Last week, the Food and Drug Administration gave Pfizer, Inc. approval to market varenicline (trade name, Chantix), a new drug aimed at helping individuals stop smoking.
Varenicline is classified as a nicotine-receptor blocker. The drug binds to the receptors for nicotine within the brain, thus preventing nicotine itself from binding to those receptors. As a result, the drug reduces or eliminates the pleasurable effects people experience from smoking. At the same time, the drug has a mild stimulating effect on those same nicotine receptors - an effect that helps reduce nicotine withdrawal symptoms.

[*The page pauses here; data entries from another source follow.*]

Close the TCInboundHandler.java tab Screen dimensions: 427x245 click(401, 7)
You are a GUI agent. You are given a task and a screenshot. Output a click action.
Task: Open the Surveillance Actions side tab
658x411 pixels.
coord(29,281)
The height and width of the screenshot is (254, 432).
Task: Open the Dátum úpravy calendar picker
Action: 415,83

Recent studies conducted by Pfizer suggest that smokers are more likely to successfully quit cigarettes with varenicline than with either a placebo or bupropion (Zyban, another anti-smoking drug). While the success rate was significantly improved with varenicline, the drug is no panacea. Only about 50% of individuals receiving varenicline successfully stayed off cigarettes for the full 12-week course of therapy, and only about 25% of those treated stayed off for as long as 1 year.
The FDA approval of varenicline allows for a treatment course of 12 weeks, though a second 12-week course can be given in some individuals. The most common known side effects appear to be related to gastrointestinal symptoms (of nearly every description), headache, and sleep disturbances.